§ **SELEÇÃO**:
»»

Por Renato Gueudeville

“Não há nada de tão absurdo que o hábito não torne aceitável.”

Cícero – Filósofo Romano

O momento mais perigoso na vida de um ser humano é quando ele perde a capacidade de se indignar.

Nós vivemos em uma época em que somos bombardeados diariamente de fatos, notícias, ideias, discussões. Material farto de boas coisas e farto também de muita notícia ruim.

Se morrem 41 mil brasileiros em 2021 por assassinato, essa é uma notícia que não nos aflige.

Em 2019 registramos um feminicídio a cada 7 horas no Brasil. Um a cada quatro assassinatos de pessoas trans no mundo é cometido no nosso país. Nada disso tira o nosso sono.

O Monitor da Violência, parceria do Fórum Brasileiro de Segurança Pública com o portal G1, faz o acompanhamento mensal dos homicídios, latrocínios e lesões corporais no país. Abaixo, o infográfico nos traz o painel do ano passado.

O mapa acima retrata a predominância nos altos índices em regiões mais pobres do país. A taxa média no mundo está em torno de 6 homicídios para cada 100 mil pessoas e nos países desenvolvidos esses índices são menores do que 2 homicídios.

««

(Registros de localização de itens)
»»

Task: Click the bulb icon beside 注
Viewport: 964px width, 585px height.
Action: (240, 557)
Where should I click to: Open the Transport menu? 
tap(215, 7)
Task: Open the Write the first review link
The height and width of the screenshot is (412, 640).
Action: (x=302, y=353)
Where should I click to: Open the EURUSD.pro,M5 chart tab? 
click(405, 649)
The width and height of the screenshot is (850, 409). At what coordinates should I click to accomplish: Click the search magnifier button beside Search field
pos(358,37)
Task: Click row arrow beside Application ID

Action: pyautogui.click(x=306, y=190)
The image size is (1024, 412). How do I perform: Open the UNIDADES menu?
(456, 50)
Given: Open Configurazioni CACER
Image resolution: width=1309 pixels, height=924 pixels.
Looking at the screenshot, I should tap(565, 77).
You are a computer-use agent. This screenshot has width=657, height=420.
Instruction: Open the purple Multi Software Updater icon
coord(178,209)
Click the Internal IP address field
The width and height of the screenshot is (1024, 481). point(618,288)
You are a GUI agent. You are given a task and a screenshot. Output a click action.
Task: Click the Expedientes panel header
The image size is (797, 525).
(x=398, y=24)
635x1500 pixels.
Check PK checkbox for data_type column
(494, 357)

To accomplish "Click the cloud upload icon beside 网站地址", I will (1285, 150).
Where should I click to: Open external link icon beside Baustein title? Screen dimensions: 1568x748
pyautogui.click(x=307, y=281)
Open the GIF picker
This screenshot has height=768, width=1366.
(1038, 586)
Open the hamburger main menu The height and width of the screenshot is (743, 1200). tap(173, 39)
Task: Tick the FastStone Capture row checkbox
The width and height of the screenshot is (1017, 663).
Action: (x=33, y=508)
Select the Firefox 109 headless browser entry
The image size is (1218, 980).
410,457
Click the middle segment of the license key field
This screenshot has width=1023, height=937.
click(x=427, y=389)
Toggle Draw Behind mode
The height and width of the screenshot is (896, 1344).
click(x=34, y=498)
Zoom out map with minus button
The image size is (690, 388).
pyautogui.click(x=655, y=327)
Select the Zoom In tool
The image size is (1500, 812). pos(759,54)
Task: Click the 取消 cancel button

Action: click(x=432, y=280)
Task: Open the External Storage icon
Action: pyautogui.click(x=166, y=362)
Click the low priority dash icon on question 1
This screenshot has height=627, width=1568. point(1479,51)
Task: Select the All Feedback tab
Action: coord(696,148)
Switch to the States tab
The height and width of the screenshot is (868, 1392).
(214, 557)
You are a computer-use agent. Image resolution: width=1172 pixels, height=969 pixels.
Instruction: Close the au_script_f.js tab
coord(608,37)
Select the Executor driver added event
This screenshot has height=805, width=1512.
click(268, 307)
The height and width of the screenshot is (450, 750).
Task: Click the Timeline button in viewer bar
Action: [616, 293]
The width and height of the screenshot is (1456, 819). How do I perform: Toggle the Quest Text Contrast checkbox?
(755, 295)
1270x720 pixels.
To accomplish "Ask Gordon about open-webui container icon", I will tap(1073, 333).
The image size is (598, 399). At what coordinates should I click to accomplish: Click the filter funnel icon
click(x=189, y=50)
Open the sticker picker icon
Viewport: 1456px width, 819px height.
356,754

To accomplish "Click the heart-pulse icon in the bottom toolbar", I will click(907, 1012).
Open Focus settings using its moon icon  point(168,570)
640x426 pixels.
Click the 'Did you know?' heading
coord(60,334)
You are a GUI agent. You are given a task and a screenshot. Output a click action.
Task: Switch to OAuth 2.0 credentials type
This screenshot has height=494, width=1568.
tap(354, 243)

««

§ **TAREFAS DO EXERCÍCIO**:
- a) Segundo a seleção sobre a violência no Brasil, qual é a taxa média de homicídios no mundo?
- b) Prossiga com o texto sobre a violência no Brasil a partir da última frase apresentada.

§ **RESPOSTAS DO EXERCÍCIO**:
- a) Cerca de 6 homicídios para cada 100 mil pessoas.

- b)
Na última quinta-feira (24/02), o ônibus do Bahia sofreu um atentado quando o time seguia para Arena Fonte Nova para o jogo contra o Sampaio Correia, pela Copa do Nordeste. Uma bomba explodiu, de um total de três que foram lançadas em direção ao veículo. Dois atletas ficaram feridos. O goleiro, Danilo Fernandes, teve diversos ferimentos pelo corpo, alguns inclusive, próximos aos olhos. Um carro, conduzido por uma mulher, também foi atingido danificando boa parte da lateral.

Um dia depois, a delegação do Náutico passou por sérios problemas quando desembarcava em Recife, após a eliminação da Copa do Brasil. A torcida organizada foi para lá com as intenções habituais desses grupos após resultados em campo ruins: agredir, agredir e agredir.

Vivemos uma época em que essa notícia repercute por 2 ou 3 dias e depois morrerá no “Cemitério das notícias graves que não abalam mais ninguém”.

É inevitável que teremos marginais em todas as torcidas brasileiras. Eles estão em todos os segmentos da sociedade, levando dinheiro de gente honesta com arma em punho ou com colarinho branco. A pergunta é: o que faremos para punir definitivamente esses atos?

Todo clube de futebol no Brasil convive com tais ameaças. Jogadores, comissões técnicas, dirigentes, funcionários, seguranças … todos esses personagens já viveram o absurdo de ser constrangido, ameaçado e violentado em algum momento das suas carreiras. Experimente colocar no Google a frase torcedores ameaçam jogadores e constate o amplo leque de situações em todos os clubes brasileiros.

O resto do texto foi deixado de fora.